Burr’s choice of films is wholly secular yet morally aware—he comes across as exactly the kind of father you’d like to have as a next-door neighbor. At the same time, his approach is essentially aesthetic in its orientation:

With any luck, my daughters will be able to go through life lacking that fear of old movies—and, much more to the point, old culture—that keeps so many children and their parents locked in an eternal, ahistorical Now. The only way to comprehend Now, of course, is to understand Then. More than almost any other art form, movies show the way back.

I wish that last sentence weren’t true—I grew up on old books, not old movies—but I suspect that Burr has it right.

Permit me to quote one more passage from The Best Old Movies for Families, just because I like it so much:

Modern kids are raised with the understanding that people don’t spontaneously burst into song at crucial moments in their lives.
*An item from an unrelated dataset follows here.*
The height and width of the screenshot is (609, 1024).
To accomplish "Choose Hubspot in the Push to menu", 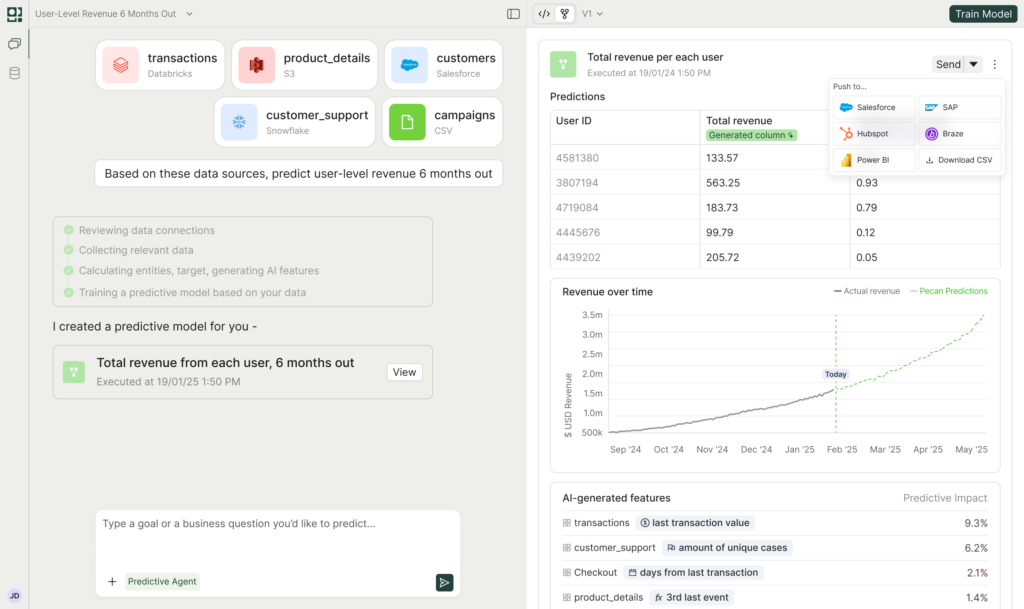I will pos(871,133).
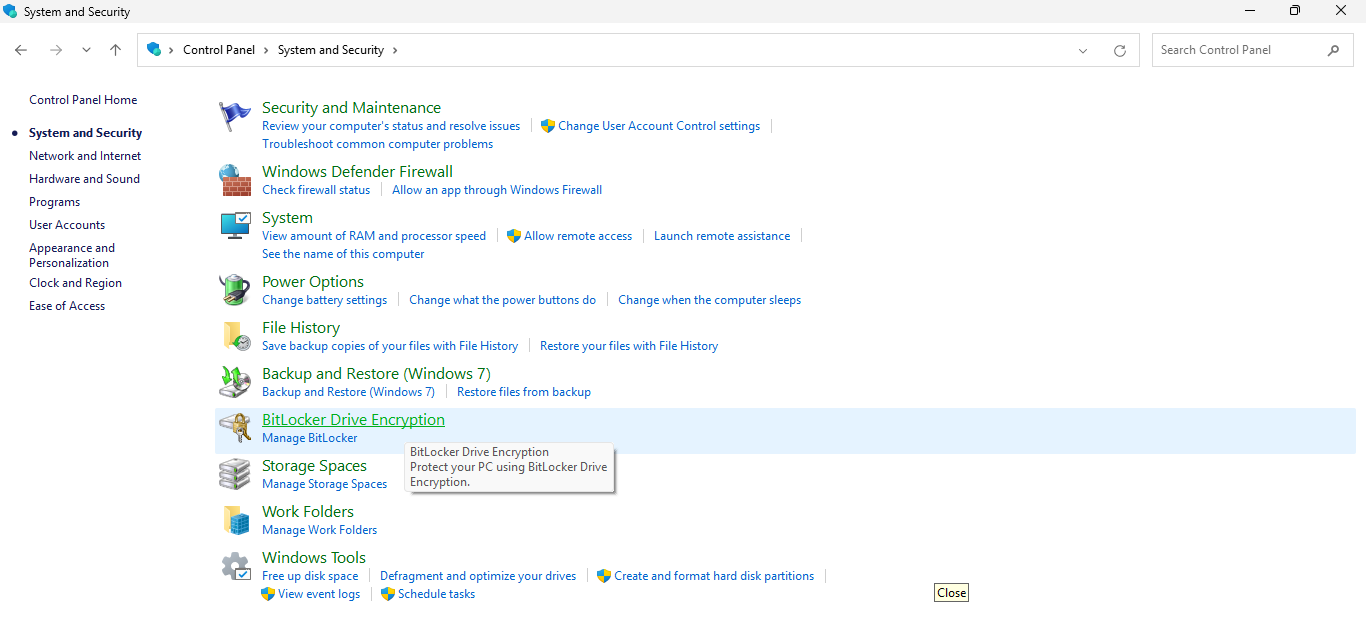Select Network and Internet in sidebar
Screen dimensions: 1366x630
pyautogui.click(x=85, y=156)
And isn’t that a horrible thing, to remove such evidence of grace on earth from their belief system? Of course there are people who start tap-dancing at unexpected moments, or improvise a tune while plucking lyrics from the air. They’re called children, and if you spend any time with them, you’ll witness life as a musical forty times an hour.

This one’s a must.

• I like well-written books that tell me everything I want to know about a given topic without going overboard. David Clay Large’s Nazi Games: The Olympics of 1936 (W.W. Norton, 401 pp., $27.95) fills that bill impeccably. Large’s book, which is based on newly available primary sources, is concise but sufficiently thorough and written with a sharp sense of irony—an appropriate commodity, given the fact that virtually everything about the Hitler-hosted 1936 Olympics was ironic. Americans, for instance, still pride themselves on the fact that Jesse Owens won a gold medal in 1936, but did you know that none of that year’s Olympic trials could be run in the Deep South because Southern states wouldn’t allow blacks to run alongside whites? Or that the Germans staffed Berlin’s Olympic village with state-subsidized prostitutes who were under orders to sleep only with Aryan contenders? You’ll learn all this and much more from Nazi Games, and you’ll also learn quite a bit about the making of Olympia, Leni Riefenstahl’s propaganda film about the 1936 games.

Even if you’re not a sports buff, you’ll find Nazi Games an absorbing read—and, given the fact that the next Olympiad will be held in Beijing, a depressing one.